Each person has a unique set of reactions to emotional upsets, and getting to know your own tendencies can be a crucial first step in learning how to unlock the stories holding you back, and rewriting your mind.
Think about a recent upset in your life - how did you feel, physically? Was your stomach upset? Did your head hurt? Maybe your face got warm, or your jaw got tight. These are all indications that something's not quite right in your world. Paying attention to these signs can lead you to look deeper and increase your self-awareness.

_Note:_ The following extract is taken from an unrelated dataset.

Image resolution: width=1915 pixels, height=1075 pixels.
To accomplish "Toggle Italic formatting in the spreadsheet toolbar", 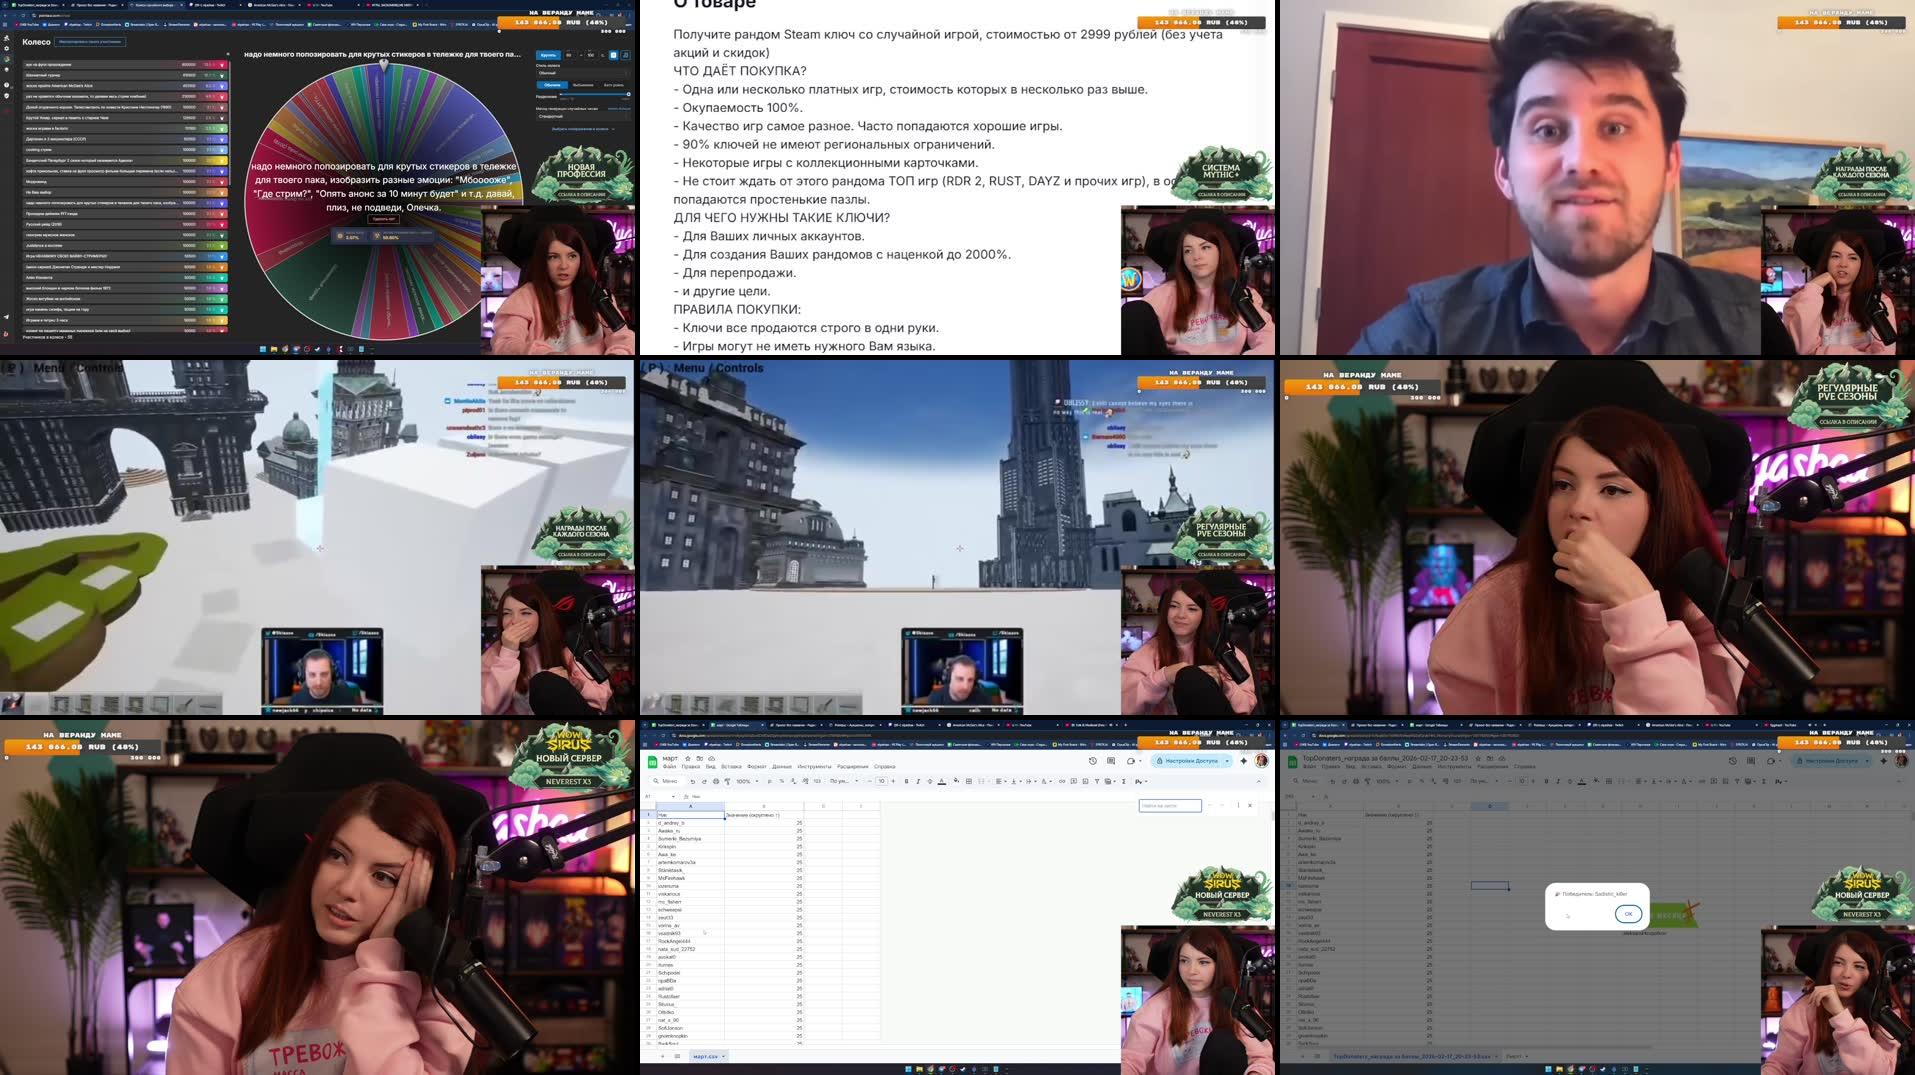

Individually, these discomforts may be small, but when taken together, they can easily throw you off balance and impede your decision making process - even if you don't quite know why, you just don't feel right. Maybe you're edgy or tense, feel stressed, maybe you are short-tempered, maybe you feel unusually tired or unfocused. The list below will help you identify some of your unique patterns, so that you can be more ready to identify them when they appear. It's not a complete list - add your own reactions as you notice them!
__Flushed face, neck, chest
__Rapid pulse/heat beat
__Chest tight - trouble breathing regularly
__Shallow breaths - panting
__Deep gasping breaths
__Stomach upset, queasy
__Shaking or trembling hands
__Erratic, jerky movements
__Rapid tapping - feet, fingers, nails
__Wringing your hands
HOW TO USE THIS LIST
Think of this as an information-gathering process. So, for example, if you notice that when you experience an upset, your breathing tends to become labored and irregular, then you can deduce that learning some breathing techniques could help you right away.
If you feel comfortable, check with your close friends and family - they can often help you observe your own behavior: my mother would push my shoulders down with her fingers when she noticed them up around my ears. To this day, I still tap my own shoulders when I feel myself getting tense.
If you discover that you tense your jaw and clench your teeth when upset, then making a conscious effort to relax your your jawline can impact your facial expressions and ultimately your mood.
Many of our movements (tapping, playing with hair or jewelry, cracking our knuckles, scratching or picking) are so automatic for us that it takes an extraordinary effort (at first) to catch ourselves. But the effort can be worth it, if we follow up by digging to uncover the emotions that may be triggering the reactions and behaviors.